Bu ülke eroin kaçakçılığı ile ülke ekonomisini ayakta tutmak isteyen başbakanlar da gördü. Gerçekten hesabını sormaya kalksan, devletin tamamını mahkûm ve ilga etmek zorundasın. Peki, ortada hakikat ve adalet komisyonunu inşa gibi bir talep ya da çalışma var mı? Ara ki bulasın.

Türk devleti yapısal olarak sürdürülemez bir noktaya geleli çok oldu. Kürt-Türk, Alevi-Sünni, laik-dindar, sağ-sol çatışmaları üzerinden kanlı bir otorite inşa edip sürdürmek, sonra da iktidar pastasını paylaşım savaşları vermek TC devletinin olmazsa olmaz bir özelliği. Toplumsal olarak en zayıf halka Kürtlerdi, nihayet 1990’larda ayağa kalkma fırsatı yakaladıklarında, bu kapana sıkışıp kalmak istemediklerini ilan ettiler.

Kürtler, fırsat çıktığı anda, Türklük adına inşa edilen ve düzenli iç çatışmaya dayalı insanlık dışı düzenin dışına çıkarlar. Fakat uluslararası güçler Kuzey Kürdistan’ın Türkiye’den ayrışmasını çıkarlarına uygun görmüyor. İster istemez Kürtlerle Türklerin kaderi birleşiyor.

Halihazırda bu kader ortaklığı zoraki bir nitelik arz ediyor; tıpkı sonu nereye varacağı belli olmayan çatışmasızlık süreci gibi. Açılımın gerekli olduğu bir Türkiye var ama açılım yapılabilecek bir Türk kamuoyu yok. Irkçılık duvarı çok kalın inşa edilmiş ve alabildiğine sosyalleşmiş.

Hükümetin organize ettiği ve çok eleştirilen “akil insanların” sahneden çekilmesinin üzerinden çok zaman geçti.

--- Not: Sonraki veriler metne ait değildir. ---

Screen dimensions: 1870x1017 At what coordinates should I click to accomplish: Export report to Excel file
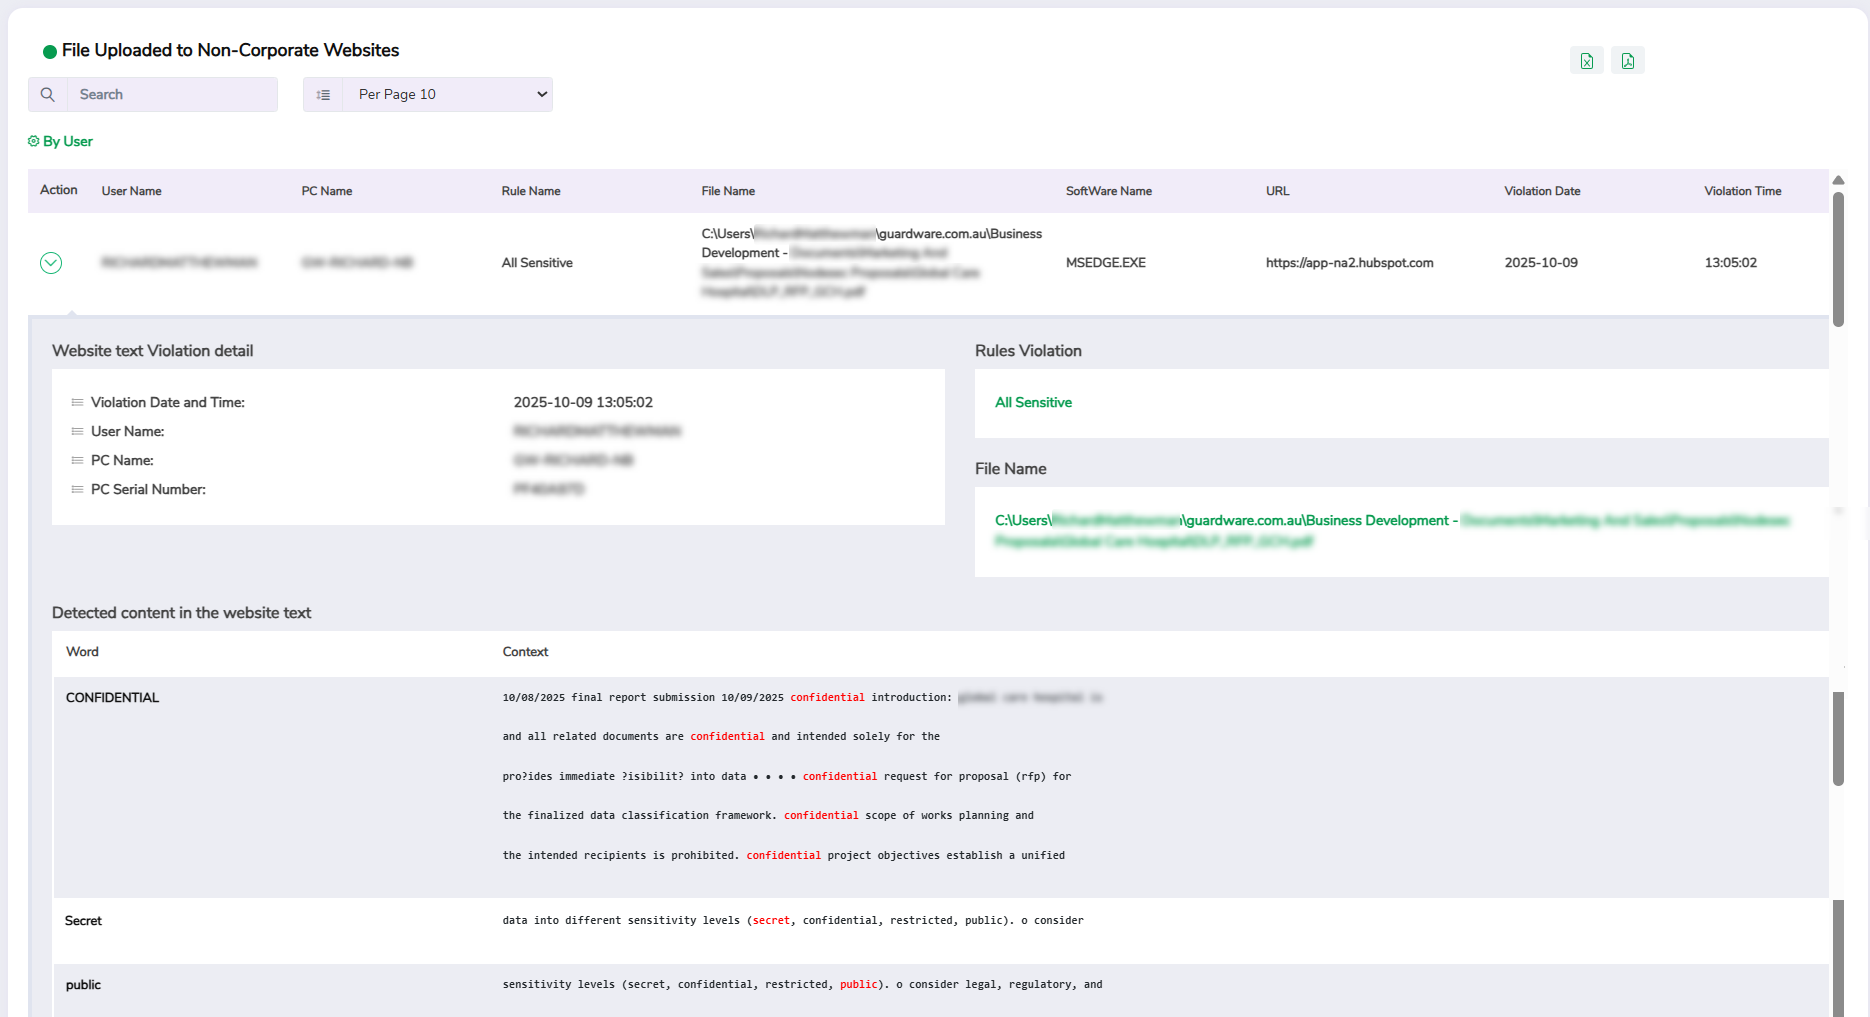[x=1586, y=61]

Yani hükümet uzun zamandır barış meydanını boş bırakmış durumda. Peki, niçin bu yönde bir aydın hareketlenmesi yok?

Öyle görünüyor ki, TC devletinin üzerinde yükseldiği çatışmacı insanlık dışı düzenin belirlenimi altında hareket eden bir Türk aydın sınıfı şekillenmiş durumda. İçinde büyüdüğü ırkçılık bataklığından çıkamıyor. El verildiğinde biraz çıkar gibi oluyor. Ama nihayetinde içine gömülüyor.

HDP’nin Türkiye çapında sistem karşıtı güçlü bir muhalefet dalgası yaratama iddiası epeyce aşınmış durumda. Kürt hareketi, bir kez daha açılımı ihale etmenin bedelini ödüyor. Çünkü Türk solundan “Hükümet İstifa!” diyenler, bir sağ-sağ çatışmasının tarafı haline geliyor. AKP karşısında Cemaat soslu sağ liberal bir koalisyon hareketi olarak yapılanmaya çalışan CHP’nin değirmenine su taşıyor. Irkçılık illeti öyle bir şey ki, sağı solu birbirine karıştırıyor.

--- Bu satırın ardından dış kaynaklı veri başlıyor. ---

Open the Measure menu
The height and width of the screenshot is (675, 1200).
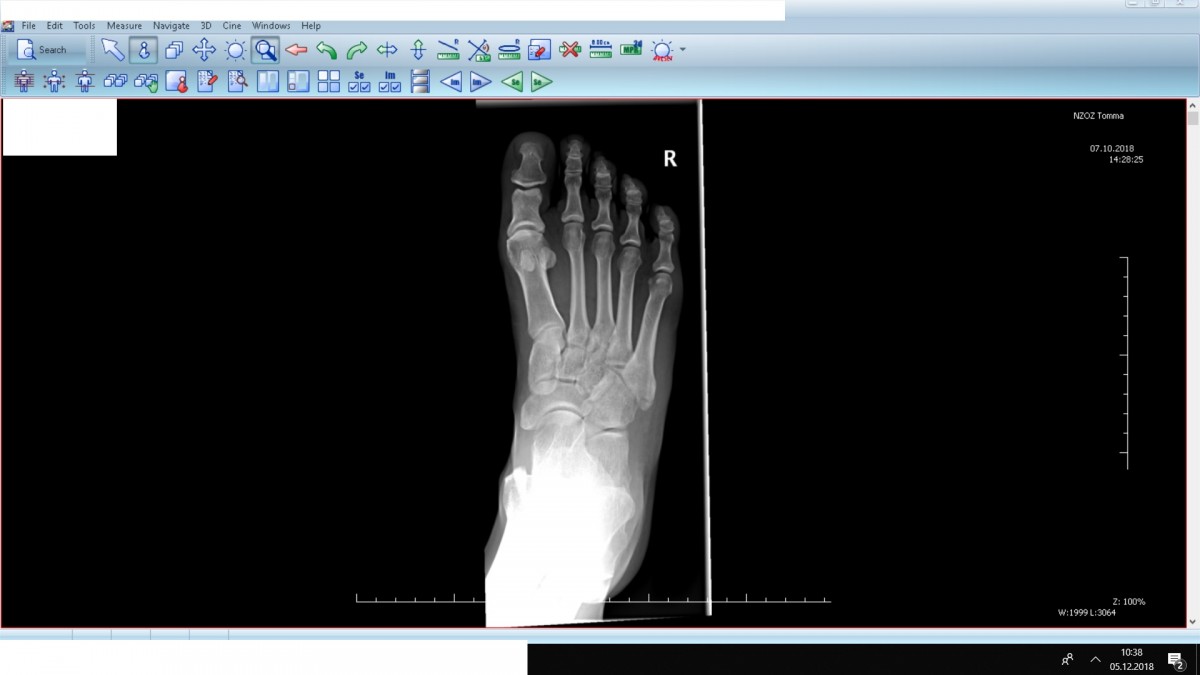click(124, 26)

Bu zehirli karışımı gıda niyetine yudumlayanlarla Kürtlerin işi olmaz, olamaz. Kürt hareketini yönetenlerin artık Türkiye açılımını Türk solu ve Kürt dostu aydın çevreleri üzerinden gerçekleştirme projelerinden vazgeçmesi lazım. Bu siyasetin toplumsal dayanakları yok ve oluşmuyor. Türk kamuoyuna hâkim ırkçılığın tasfiyesi, bir yerden sonra Kürtleri aşan bir mesele. Kürt dostu Türk aydınlarının devlet iktidarına indirgenmiş eleştirel bakış açısı, işlevsiz kalmalarına neden oluyor. Kürtlere açılacağız derken Türklere açılamıyorlar.

Kürt hareketinin Türkiye açılımına ilişkin sorunları, taktik değil stratejik bir sorgulamaya tabi tutulduğunda anlaşılabilir. Değişik biçimlerde asimilasyona yatmış Kürt ile bilinçli bilinçsiz ırkçılık bataklığına saplanmış Türkün el ele yaşadığı çürümeyi deşifre ederek işe başlamak gerekir. Görmezden gelmekle bu realite ve sonuçları ortadan kalkmıyor.